Stored items

-=-=-=-=-

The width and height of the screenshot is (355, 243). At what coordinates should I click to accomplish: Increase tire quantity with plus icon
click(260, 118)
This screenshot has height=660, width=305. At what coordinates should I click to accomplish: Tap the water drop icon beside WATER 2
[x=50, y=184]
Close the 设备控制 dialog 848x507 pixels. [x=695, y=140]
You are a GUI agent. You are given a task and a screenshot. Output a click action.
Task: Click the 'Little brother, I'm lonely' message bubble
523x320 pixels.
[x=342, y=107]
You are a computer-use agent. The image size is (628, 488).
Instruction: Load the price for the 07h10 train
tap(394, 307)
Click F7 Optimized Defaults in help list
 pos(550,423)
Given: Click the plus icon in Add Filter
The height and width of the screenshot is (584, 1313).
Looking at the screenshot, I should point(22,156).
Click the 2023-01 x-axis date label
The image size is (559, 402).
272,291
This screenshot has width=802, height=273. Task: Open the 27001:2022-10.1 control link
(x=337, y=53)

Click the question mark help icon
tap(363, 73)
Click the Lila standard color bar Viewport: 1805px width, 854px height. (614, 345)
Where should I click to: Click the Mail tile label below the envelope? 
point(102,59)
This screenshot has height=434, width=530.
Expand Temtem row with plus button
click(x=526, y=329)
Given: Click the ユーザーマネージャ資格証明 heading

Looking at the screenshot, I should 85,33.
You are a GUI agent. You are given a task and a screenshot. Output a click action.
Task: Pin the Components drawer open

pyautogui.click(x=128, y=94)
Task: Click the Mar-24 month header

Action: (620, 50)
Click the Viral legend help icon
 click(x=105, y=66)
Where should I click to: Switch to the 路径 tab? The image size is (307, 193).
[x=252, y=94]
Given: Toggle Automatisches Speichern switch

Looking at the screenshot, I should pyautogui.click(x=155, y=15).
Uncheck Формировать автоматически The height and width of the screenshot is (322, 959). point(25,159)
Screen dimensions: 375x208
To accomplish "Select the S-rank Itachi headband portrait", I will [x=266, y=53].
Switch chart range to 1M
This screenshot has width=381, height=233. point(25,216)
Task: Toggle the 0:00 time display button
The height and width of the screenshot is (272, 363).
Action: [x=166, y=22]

-=-=-=-=-

* _WHAT IS REQUIRED_
Return the entries above exactly as they appear.

* _OUTPUT OF THE EXERCISE_
The width and height of the screenshot is (355, 243). At what coordinates should I click to accomplish: Increase tire quantity with plus icon
click(260, 118)
This screenshot has height=660, width=305. At what coordinates should I click to accomplish: Tap the water drop icon beside WATER 2
[x=50, y=184]
Close the 设备控制 dialog 848x507 pixels. [x=695, y=140]
You are a GUI agent. You are given a task and a screenshot. Output a click action.
Task: Click the 'Little brother, I'm lonely' message bubble
523x320 pixels.
[x=342, y=107]
You are a computer-use agent. The image size is (628, 488).
Instruction: Load the price for the 07h10 train
tap(394, 307)
Click F7 Optimized Defaults in help list
 pos(550,423)
Given: Click the plus icon in Add Filter
The height and width of the screenshot is (584, 1313).
Looking at the screenshot, I should point(22,156).
Click the 2023-01 x-axis date label
The image size is (559, 402).
272,291
This screenshot has width=802, height=273. Task: Open the 27001:2022-10.1 control link
(x=337, y=53)

Click the question mark help icon
tap(363, 73)
Click the Lila standard color bar Viewport: 1805px width, 854px height. (614, 345)
Where should I click to: Click the Mail tile label below the envelope? 
point(102,59)
This screenshot has height=434, width=530.
Expand Temtem row with plus button
click(x=526, y=329)
Given: Click the ユーザーマネージャ資格証明 heading

Looking at the screenshot, I should 85,33.
You are a GUI agent. You are given a task and a screenshot. Output a click action.
Task: Pin the Components drawer open

pyautogui.click(x=128, y=94)
Task: Click the Mar-24 month header

Action: (620, 50)
Click the Viral legend help icon
 click(x=105, y=66)
Where should I click to: Switch to the 路径 tab? The image size is (307, 193).
[x=252, y=94]
Given: Toggle Automatisches Speichern switch

Looking at the screenshot, I should pyautogui.click(x=155, y=15).
Uncheck Формировать автоматически The height and width of the screenshot is (322, 959). point(25,159)
Screen dimensions: 375x208
To accomplish "Select the S-rank Itachi headband portrait", I will [x=266, y=53].
Switch chart range to 1M
This screenshot has width=381, height=233. point(25,216)
Task: Toggle the 0:00 time display button
The height and width of the screenshot is (272, 363).
Action: [x=166, y=22]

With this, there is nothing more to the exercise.